16 February 2023
The Office of the Australian Information Commissioner (OAIC) welcomes the final report of the Attorney-General’s Department’s (AGD) review of the Privacy Act 1988 and encourages interested parties to have their say about privacy reform in Australia through the AGD’s feedback process.
“This is an important milestone as we move towards further reform of Australia’s privacy framework,” Australian Information Commissioner and Privacy Commissioner Angelene Falk said.
“As the world has become increasingly connected and information flows more complex, our privacy laws need to adapt to ensure that personal information is protected and handled fairly.”
The comprehensive report released today contains 116 proposals and the feedback process will inform the next steps by the Australian Government.
“As the privacy regulator we see the proposal to introduce a positive obligation that personal information handling is fair and reasonable, as a new keystone of the Australian privacy framework,” Commissioner Falk said.
“This shifts the burden from individuals, who are currently required to safeguard their privacy by navigating complex privacy policies and consent requirements, and places more responsibility on the organisations who collect and use personal information to ensure that their practices are fair and reasonable in the first place.”
Commissioner Falk noted that the report contains proposals that would enhance the powers of the OAIC as the privacy regulator, to enforce privacy obligations and to identify systemic privacy issues and address privacy breaches.

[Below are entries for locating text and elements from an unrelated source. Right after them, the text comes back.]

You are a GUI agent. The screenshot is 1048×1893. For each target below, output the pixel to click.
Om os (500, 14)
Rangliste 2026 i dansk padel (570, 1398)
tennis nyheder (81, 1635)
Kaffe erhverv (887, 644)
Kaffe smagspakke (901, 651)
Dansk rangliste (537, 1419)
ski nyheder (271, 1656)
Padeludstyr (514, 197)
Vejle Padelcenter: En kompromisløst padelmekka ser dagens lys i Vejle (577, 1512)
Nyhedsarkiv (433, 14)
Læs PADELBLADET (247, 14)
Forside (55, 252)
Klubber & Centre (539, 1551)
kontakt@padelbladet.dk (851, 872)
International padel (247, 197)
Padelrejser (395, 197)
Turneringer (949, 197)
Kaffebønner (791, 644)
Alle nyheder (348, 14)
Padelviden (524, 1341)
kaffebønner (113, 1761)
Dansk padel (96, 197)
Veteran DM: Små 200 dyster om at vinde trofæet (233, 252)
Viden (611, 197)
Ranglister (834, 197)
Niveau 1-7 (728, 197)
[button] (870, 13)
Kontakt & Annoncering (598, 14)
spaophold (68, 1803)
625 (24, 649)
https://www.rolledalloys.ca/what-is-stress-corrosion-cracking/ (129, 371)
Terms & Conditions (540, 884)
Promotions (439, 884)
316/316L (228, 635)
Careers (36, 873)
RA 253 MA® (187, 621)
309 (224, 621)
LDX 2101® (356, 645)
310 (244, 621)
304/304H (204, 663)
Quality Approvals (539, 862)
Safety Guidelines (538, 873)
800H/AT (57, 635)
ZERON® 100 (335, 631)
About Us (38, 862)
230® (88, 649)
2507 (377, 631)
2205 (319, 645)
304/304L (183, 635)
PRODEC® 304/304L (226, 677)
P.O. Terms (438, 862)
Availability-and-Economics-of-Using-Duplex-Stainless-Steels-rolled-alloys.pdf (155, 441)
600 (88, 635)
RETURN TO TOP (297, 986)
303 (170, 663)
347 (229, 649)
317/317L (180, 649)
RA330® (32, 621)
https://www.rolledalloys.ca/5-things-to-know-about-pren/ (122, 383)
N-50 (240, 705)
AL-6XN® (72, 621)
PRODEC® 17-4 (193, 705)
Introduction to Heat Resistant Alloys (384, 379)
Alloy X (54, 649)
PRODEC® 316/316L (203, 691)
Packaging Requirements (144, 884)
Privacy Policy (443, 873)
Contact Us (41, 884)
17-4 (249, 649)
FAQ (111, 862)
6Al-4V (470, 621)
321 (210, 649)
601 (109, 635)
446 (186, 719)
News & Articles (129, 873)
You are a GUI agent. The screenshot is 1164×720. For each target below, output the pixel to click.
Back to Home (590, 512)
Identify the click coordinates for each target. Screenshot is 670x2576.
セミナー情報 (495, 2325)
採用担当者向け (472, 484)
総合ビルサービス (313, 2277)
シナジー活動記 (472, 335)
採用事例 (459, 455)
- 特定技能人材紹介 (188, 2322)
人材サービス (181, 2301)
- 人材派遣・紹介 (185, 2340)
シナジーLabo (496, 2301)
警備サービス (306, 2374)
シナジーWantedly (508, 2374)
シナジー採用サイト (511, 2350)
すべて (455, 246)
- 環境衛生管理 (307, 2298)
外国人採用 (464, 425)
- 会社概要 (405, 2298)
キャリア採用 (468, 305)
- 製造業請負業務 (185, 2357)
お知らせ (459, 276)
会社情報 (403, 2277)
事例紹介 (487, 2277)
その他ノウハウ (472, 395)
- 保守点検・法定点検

“It also contains other important proposals, such as enabling individuals to exercise new privacy rights and take direct action in the courts if their privacy is breached, and the removal of some exemptions from the Privacy Act. These proposals reflect the baseline privacy rights expected by our community.”
The proposed privacy reforms follow the passing in November of the Privacy Legislation Amendment (Enforcement and Other Measures) Bill 2022, which introduced significantly increased penalties for serious and repeated privacy breaches and greater powers for the OAIC to resolve breaches.